*Problem*
Using the data below, show every line where the word "bonnes" occurs.

(Beginning of Data extracts)

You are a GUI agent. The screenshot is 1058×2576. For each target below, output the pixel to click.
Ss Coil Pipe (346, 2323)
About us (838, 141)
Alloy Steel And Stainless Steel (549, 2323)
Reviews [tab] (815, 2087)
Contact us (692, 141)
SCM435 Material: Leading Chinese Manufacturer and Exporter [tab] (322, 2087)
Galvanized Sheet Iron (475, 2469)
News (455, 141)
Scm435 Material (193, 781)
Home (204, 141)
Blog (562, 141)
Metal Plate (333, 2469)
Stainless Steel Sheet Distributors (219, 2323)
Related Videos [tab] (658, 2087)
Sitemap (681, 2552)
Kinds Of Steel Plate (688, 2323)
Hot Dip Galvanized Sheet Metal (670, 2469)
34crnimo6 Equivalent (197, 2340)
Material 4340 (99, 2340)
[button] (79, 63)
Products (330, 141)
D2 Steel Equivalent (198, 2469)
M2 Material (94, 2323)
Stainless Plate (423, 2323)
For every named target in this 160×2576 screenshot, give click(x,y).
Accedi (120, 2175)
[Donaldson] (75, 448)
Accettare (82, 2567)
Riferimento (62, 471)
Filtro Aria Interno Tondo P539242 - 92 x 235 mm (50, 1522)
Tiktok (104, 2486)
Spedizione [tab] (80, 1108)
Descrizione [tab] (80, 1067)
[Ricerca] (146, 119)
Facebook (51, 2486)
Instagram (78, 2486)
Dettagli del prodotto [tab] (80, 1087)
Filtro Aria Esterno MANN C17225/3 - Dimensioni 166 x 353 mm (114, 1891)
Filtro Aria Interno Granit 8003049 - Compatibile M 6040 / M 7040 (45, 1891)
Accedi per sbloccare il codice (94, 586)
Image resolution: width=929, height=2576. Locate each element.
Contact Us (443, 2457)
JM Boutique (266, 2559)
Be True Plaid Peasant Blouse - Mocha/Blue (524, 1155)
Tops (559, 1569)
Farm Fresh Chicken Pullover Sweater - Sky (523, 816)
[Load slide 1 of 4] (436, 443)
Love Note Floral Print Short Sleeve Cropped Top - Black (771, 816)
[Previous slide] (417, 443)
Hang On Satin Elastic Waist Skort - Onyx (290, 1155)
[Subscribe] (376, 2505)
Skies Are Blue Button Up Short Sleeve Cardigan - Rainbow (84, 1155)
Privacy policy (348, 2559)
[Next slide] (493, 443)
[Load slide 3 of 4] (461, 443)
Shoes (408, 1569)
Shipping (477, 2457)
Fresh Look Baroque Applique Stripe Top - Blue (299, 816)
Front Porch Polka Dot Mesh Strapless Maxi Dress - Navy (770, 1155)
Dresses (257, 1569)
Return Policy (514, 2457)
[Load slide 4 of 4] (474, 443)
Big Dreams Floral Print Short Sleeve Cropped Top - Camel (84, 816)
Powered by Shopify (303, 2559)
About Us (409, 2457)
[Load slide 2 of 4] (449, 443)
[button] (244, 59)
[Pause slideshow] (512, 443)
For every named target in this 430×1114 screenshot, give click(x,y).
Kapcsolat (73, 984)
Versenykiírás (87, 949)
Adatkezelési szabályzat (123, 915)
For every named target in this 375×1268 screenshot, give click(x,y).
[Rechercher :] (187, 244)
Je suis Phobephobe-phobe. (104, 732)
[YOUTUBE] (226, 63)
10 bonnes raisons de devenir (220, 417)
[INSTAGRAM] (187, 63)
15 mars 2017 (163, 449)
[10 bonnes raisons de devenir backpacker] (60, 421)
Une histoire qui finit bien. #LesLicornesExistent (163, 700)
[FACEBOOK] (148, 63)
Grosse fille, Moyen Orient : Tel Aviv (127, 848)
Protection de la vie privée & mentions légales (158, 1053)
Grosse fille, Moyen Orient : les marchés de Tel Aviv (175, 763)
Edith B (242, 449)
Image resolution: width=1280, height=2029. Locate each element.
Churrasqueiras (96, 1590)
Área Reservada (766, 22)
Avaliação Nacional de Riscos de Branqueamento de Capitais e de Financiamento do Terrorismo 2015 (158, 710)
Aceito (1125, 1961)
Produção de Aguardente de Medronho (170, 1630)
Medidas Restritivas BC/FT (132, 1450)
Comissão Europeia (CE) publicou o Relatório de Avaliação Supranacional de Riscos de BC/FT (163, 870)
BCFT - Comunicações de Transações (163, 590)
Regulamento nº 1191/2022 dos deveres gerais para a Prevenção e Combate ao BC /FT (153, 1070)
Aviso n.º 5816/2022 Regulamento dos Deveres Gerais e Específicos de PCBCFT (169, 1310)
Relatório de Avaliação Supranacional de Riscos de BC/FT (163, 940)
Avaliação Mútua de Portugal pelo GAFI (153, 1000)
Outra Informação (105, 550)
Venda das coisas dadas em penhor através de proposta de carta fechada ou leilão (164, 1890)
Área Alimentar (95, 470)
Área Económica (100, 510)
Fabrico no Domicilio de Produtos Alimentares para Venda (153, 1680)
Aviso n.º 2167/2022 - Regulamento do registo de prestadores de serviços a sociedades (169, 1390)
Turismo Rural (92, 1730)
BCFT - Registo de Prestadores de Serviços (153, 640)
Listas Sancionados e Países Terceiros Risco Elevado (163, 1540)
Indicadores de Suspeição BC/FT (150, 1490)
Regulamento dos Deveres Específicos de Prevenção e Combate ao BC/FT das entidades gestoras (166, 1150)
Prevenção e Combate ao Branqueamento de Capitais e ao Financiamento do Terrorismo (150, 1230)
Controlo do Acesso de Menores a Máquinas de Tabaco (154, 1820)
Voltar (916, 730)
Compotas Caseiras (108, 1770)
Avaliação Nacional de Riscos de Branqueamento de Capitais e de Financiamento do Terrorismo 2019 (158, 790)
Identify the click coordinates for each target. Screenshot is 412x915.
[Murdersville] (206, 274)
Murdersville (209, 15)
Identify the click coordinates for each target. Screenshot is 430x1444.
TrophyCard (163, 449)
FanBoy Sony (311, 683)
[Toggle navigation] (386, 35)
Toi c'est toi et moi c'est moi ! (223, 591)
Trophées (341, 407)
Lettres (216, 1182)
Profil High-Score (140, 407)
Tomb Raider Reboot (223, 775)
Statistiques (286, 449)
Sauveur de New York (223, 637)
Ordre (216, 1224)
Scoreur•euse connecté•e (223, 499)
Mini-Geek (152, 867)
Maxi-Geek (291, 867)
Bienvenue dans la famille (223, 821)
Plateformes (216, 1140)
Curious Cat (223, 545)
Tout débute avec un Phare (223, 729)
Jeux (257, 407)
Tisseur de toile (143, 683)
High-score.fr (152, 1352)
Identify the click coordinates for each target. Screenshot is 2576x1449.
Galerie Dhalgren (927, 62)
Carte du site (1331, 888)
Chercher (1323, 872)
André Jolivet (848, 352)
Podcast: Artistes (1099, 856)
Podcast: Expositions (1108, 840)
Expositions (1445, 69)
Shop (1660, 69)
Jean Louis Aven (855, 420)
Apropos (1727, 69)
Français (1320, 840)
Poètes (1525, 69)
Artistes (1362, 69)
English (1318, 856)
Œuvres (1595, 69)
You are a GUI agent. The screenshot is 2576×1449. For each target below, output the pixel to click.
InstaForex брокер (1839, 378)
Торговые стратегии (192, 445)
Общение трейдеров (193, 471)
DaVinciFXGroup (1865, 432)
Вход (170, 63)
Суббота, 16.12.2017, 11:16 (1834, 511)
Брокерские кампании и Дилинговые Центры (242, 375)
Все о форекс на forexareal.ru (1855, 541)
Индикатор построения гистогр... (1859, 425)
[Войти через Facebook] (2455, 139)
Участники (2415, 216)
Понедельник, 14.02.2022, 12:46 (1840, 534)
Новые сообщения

(End of Data extracts)

*Solution to this task*
10 bonnes raisons de devenir (220, 417)
[10 bonnes raisons de devenir backpacker] (60, 421)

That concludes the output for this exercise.